Selling, distribution and administrative expenses (SD&A) consist of associate compensation, benefits and other expenses associated with selling, purchasing, warehousing, supply chain management, and providing marketing and distribution of the Company’s products, as well as costs associated with a variety of administrative functions such as human resources, information technology, treasury, accounting, legal, facility related expenses and expenses incurred with acquiring businesses. SD&A increased $9.5 million or 1.7% during fiscal 2017 compared to fiscal 2016, and as a percent of sales decreased to 21.7% from 21.9% in fiscal 2016. Changes in foreign currency exchange rates had the effect of increasing SD&A by $0.1 million or less than 0.1% compared to fiscal 2016. Additional SD&A from businesses acquired in fiscal 2017 added $8.2 million or 1.5% of SD&A expenses including $1.0 million associated with intangibles amortization. Excluding the impact of businesses acquired and the unfavorable impact from foreign currency translation, SD&A increased $1.2 million or 0.2% during fiscal 2017 compared to fiscal 2016. Excluding the impact of acquisitions, total compensation increased $12.9 million during fiscal 2017 compared to fiscal 2016 as a result of merit increases, improved Company performance, and increased costs related to health care claims. These increases were offset by severance expense and other restructuring charges related to consolidating facilities of $5.2 million of SD&A included in fiscal 2016 that did not reoccur during fiscal 2017. Also, excluding the impact of acquisitions, bad debt expense decreased $2.3 million during fiscal 2017 compared to fiscal 2016, due to improvement in aged receivables. Further, the Company recorded a gain of $1.6 million in fiscal 2017 related to the sale of five buildings during the year. All other expenses within SD&A were down $2.6 million.
During the third quarter of fiscal 2016, the Company performed its annual goodwill impairment test. As a result of this test, the Company determined that all of the goodwill associated with the Australia/New Zealand Service Center Based Distribution reporting unit was impaired as of January 1, 2016. This impairment was the result of the decline in the mining and extraction industries in Australia and the resulting reduced customer spending due to a decline in demand throughout Asia. Further, due to a sustained decline in oil prices and reduced customer spending in Canada, the Company determined that a portion of the goodwill associated with the Canada Service Center Based Distribution reporting unit was also impaired as of January 1, 2016. Accordingly, the Company recognized a combined non-cash impairment charge of $64.8 million for goodwill during fiscal 2016, which decreased net income by $63.8 million and earnings per share by $1.62. Changes in future results, assumptions, and estimates used in calculating the goodwill impairment test could result in additional impairment charges in future periods.
Operating income increased $85.6 million, or 95.3%, to $175.4 million during fiscal 2017 from $89.8 million during fiscal 2016, and as a percent of sales, increased to 6.8% from 3.6%. These increases were primarily due to the Company recognizing a non-cash goodwill impairment charge of $64.8 million and restructuring charges of $8.8 million during fiscal 2016 that did not reoccur during fiscal 2017, as well as higher sales volume in fiscal 2017.

# EXERCISE REQUIREMENTS
a) Please list the activities whose associate compensation, benefits and other expenses make up selling, distribution and administrative expenses, according to the financial report excerpt.
b) In the financial report excerpt, by how much did the fiscal 2016 goodwill impairment charge lower earnings per share?

# INFORMATION SHOWN
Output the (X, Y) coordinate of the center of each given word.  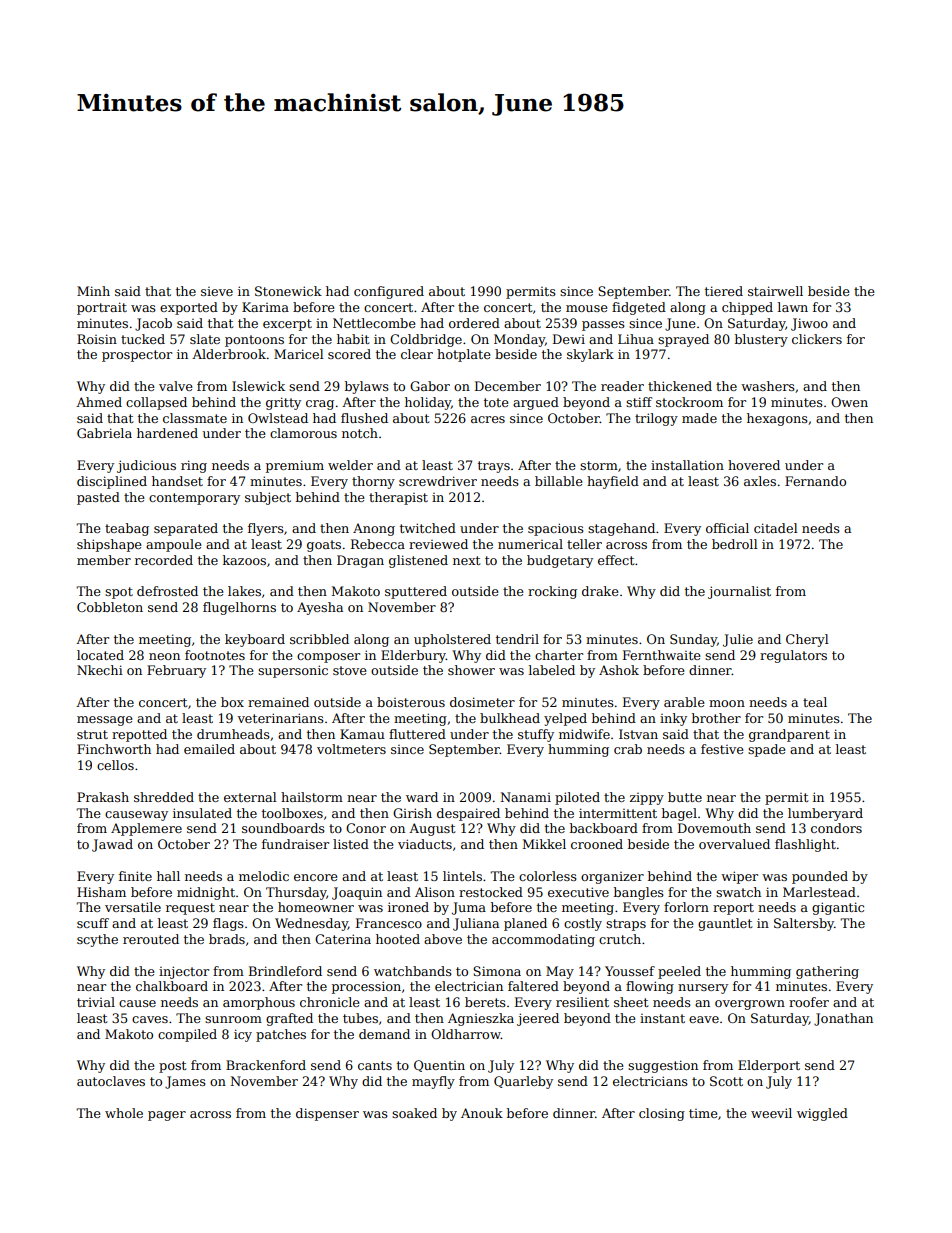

# ANSWERS PER TASK
a) Selling, purchasing, warehousing, supply chain management, and providing marketing and distribution of the Company's products.

b) $1.62